A dialogue highlighting the untold stories of war-affected women in Sri Lanka was held on 29th July 2015 at the Bandaranaike Memorial International Conference Hall (BMICH). The Voices of Strong Women was a celebration of the resilience and strength of war-affected women from both sides of the conflict. This event was hosted by the National Christian Evangelical Alliance of Sri Lanka (NCEASL) in collaboration with the Ranaviru Seva Authority (RSA) with the intention of creating awareness on the plight of over 90,000 female-headed households who still face untold sufferings brought on by 30 years of armed conflict. Ms. Shelly Whitting, the High Commissioner of Canada for Sri Lanka and the Maldives, honoured the event with her presence as the Chief Guest.

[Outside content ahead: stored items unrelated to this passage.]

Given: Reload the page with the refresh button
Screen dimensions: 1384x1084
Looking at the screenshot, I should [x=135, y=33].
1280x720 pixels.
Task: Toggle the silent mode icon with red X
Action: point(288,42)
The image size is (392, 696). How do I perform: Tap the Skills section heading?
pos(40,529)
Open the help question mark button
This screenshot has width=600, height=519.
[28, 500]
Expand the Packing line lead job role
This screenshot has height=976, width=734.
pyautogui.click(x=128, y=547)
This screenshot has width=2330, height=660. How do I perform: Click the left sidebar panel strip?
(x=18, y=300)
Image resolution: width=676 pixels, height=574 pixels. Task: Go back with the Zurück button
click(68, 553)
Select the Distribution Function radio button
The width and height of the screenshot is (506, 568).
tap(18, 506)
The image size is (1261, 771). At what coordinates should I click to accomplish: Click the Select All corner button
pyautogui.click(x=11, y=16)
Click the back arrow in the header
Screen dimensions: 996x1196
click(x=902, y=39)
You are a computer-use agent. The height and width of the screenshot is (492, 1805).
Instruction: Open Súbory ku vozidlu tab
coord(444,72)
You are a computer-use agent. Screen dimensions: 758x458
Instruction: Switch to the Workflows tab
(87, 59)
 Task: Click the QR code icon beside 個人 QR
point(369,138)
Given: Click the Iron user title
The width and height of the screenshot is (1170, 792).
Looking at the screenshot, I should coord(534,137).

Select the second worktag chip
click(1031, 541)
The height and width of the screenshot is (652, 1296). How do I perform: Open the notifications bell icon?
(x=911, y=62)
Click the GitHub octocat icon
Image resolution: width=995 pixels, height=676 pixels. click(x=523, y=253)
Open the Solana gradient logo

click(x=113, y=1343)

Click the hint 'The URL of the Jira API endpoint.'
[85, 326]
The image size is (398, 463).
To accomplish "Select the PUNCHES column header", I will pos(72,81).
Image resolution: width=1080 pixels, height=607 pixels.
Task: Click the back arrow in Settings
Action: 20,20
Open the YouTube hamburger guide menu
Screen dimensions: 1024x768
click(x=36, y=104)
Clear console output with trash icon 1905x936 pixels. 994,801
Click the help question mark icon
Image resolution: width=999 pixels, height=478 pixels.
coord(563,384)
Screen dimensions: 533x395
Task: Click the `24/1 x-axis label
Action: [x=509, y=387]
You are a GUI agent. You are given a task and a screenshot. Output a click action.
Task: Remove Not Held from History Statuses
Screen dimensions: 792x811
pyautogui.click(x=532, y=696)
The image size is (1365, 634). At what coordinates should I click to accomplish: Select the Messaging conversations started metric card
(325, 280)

Ms. Robyn Mudie – the High Commissioner of Australia; Ms. Vidya Perera – Senior Advisor, the Royal Norwegian Embassy; Ms. Yamamoto Mariko – Advisor and Researcher, Political Section, the Embassy of Japan and Mrs. Yamuna Wijegunaratne – President, Seva Vanitha Unit of the Sri Lanka Navy were among the other dignitaries who graced this momentous occasion. Several women who were affected by the war, including the wives of soldiers from the North Central Province and those who were widowed by the fires of the war in Mullaitivu, were also present as distinguished invitees.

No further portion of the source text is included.